Baca juga: Dana Pemadaman Karhutla Berpotensi Disalahgunakan

"Jadi ini salah mindset, tendensius sekali semua diarahkan ke masyarakat, padahal temuan Jikalahari dan WALHI sejak 2015, kebakaran massif terjadi wilayah korporasi," ujar Okto di Kantor Eksekutif Nasional WALHI, Jakarta Selatan, Kamis (8/8).

Okto menyebutkan pada tahun 2016 pihaknya telah melaporkan terdapat 49 korporasi dengan Hutan Tanaman Industri (HTI) dan perkebunan kelapa sawit yang melakukan pembakaran lahan ke Polda Riau, Badan Restorasi Gambut (BRG) dan Kementerian Lingkungan Hidup dan Kehutanan (KLHK).

"Tapi ini tidak begitu dilihat, kalau masyarakat saja yang jadi objek sosialisasi dan diawasi, tidak akan selesai persoalan, karena sesungguhnya pembakaran lahan dilakukan korporasi," ujar Okto.

Selain pembakaran lahan, kejahatan lain yang dilakukan korporasi namun tidak tersentuh, kata Okto, adalah melakukan kanalisasi dan monopoli air yang mengakibatkan beberapa desa lahan gambutnya menjadi kering.

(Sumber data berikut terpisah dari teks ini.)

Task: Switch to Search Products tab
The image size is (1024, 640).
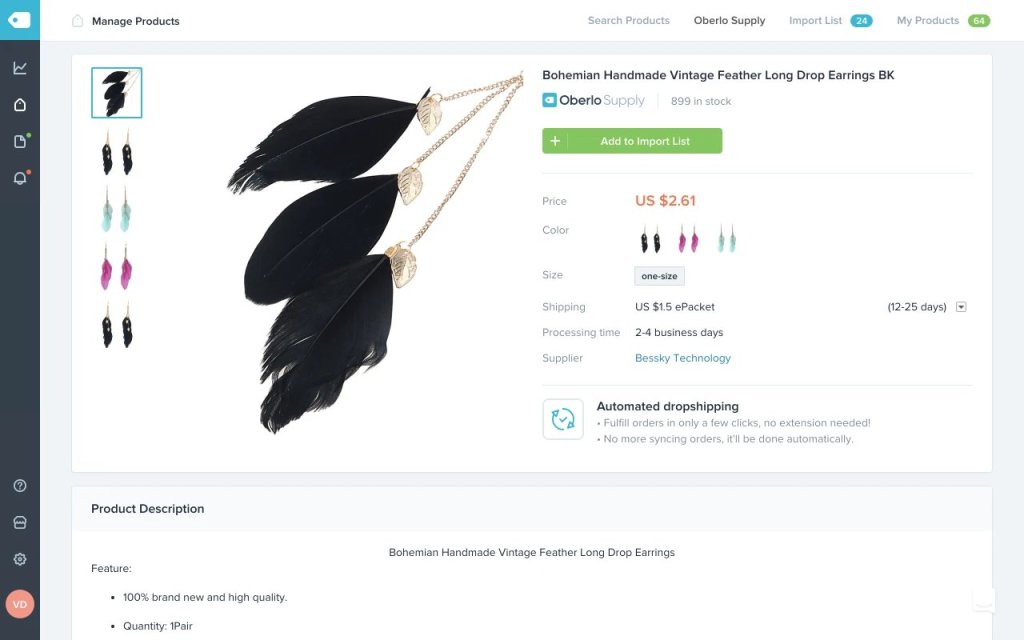Action: pyautogui.click(x=628, y=20)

"Akibatnya terjadi kebakaran di area masyarakat di desa sebabnya kehadiran korporasi yang mengeringkan gambut, itu jadi persoalan," kata Okto.

Senada dengan Okto, Direktur Eksekutif Daerah Wahana Lingkungan Hidup Indonesia (WALHI), Riau Rico Kurniawan, menyayangkan masyarakat lebih disalahkan ketimbang korporasi.

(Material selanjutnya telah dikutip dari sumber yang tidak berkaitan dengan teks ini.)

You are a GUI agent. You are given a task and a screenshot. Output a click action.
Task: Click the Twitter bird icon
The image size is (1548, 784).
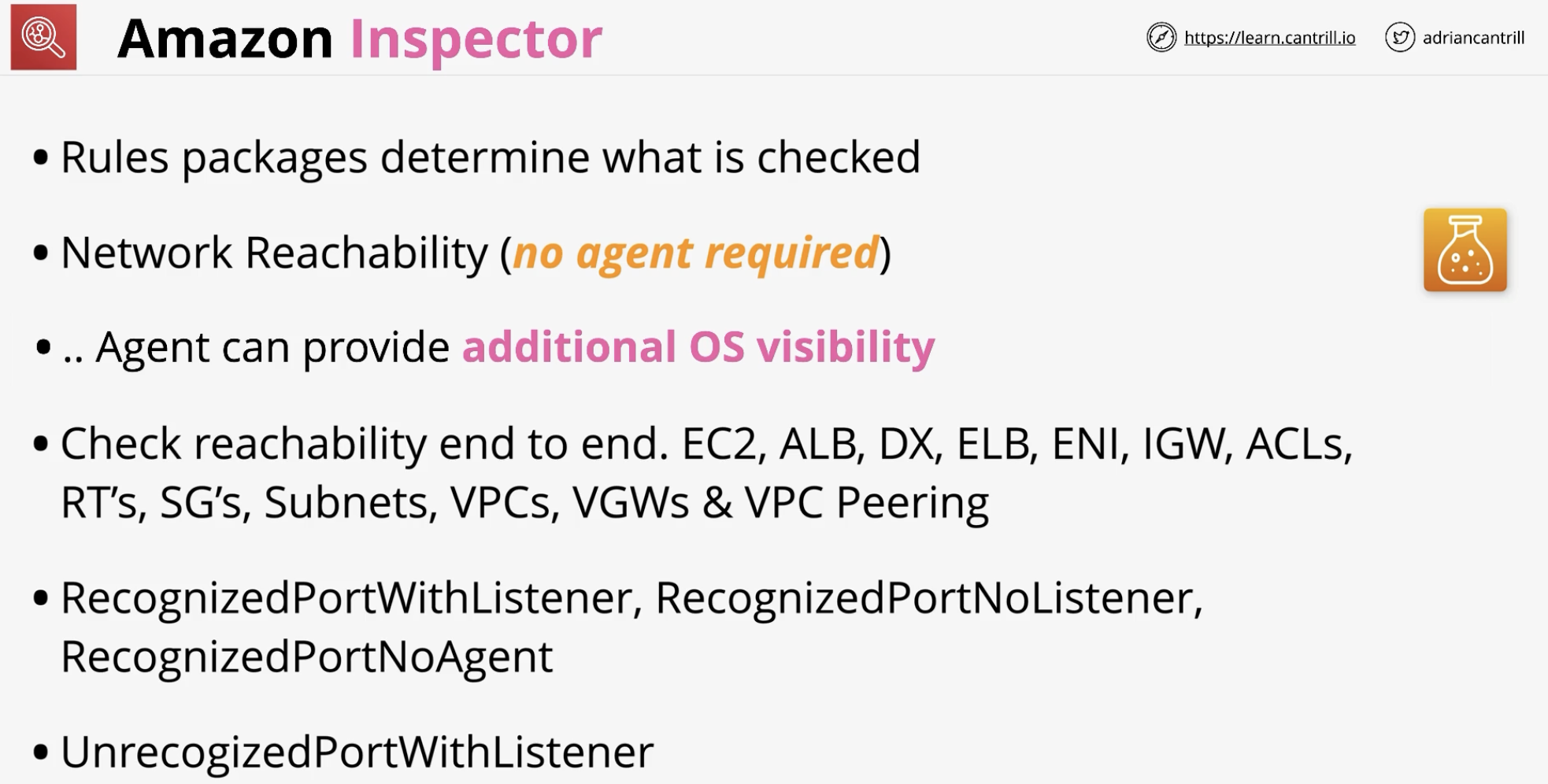[x=1399, y=38]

Baca juga: Olah Lahan Tradisional Masih Jadi Penyebab Karhutla

"Seperti itu mau sampai kapan? Yang lebih efektif dari mengajak masyarakat ialah meminta korporasi untuk memulihkan lahan gambut, agar air tersedia cukup banyak," kata Rico.

Menurutnya, banyak regulasi yang perlu didesakkan oleh pemerintah kepada korporasi untuk memperbaiki ekosistem namun justru tidak dijalankan dengan baik. Di antaranya PP No 57 tahun 2016 tentang Perlindungan dan Pengelolaan Ekosistem Gambut, Instruksi Presiden terkait moratorium sawit serta dokumen audit dan review perizinan baik perorangan maupun korporasi.

"Kenapa langkah ini tidak pernah diambil pemerintah? Pemerintah sebenarnya menutuup mata dari kesalahan masa lalu, selalu bicara akan gaduh bisnis, akan gaduh jika yang ilegal diganggu, dan kecenderungannya akhirnya berdamai, akhirnya dilakukan sosialisasi oleh BNPB, siaga darurat asap, jika terus dilakukan tidak melihat faktor hulu, ini akan terus terulang," kata Rico.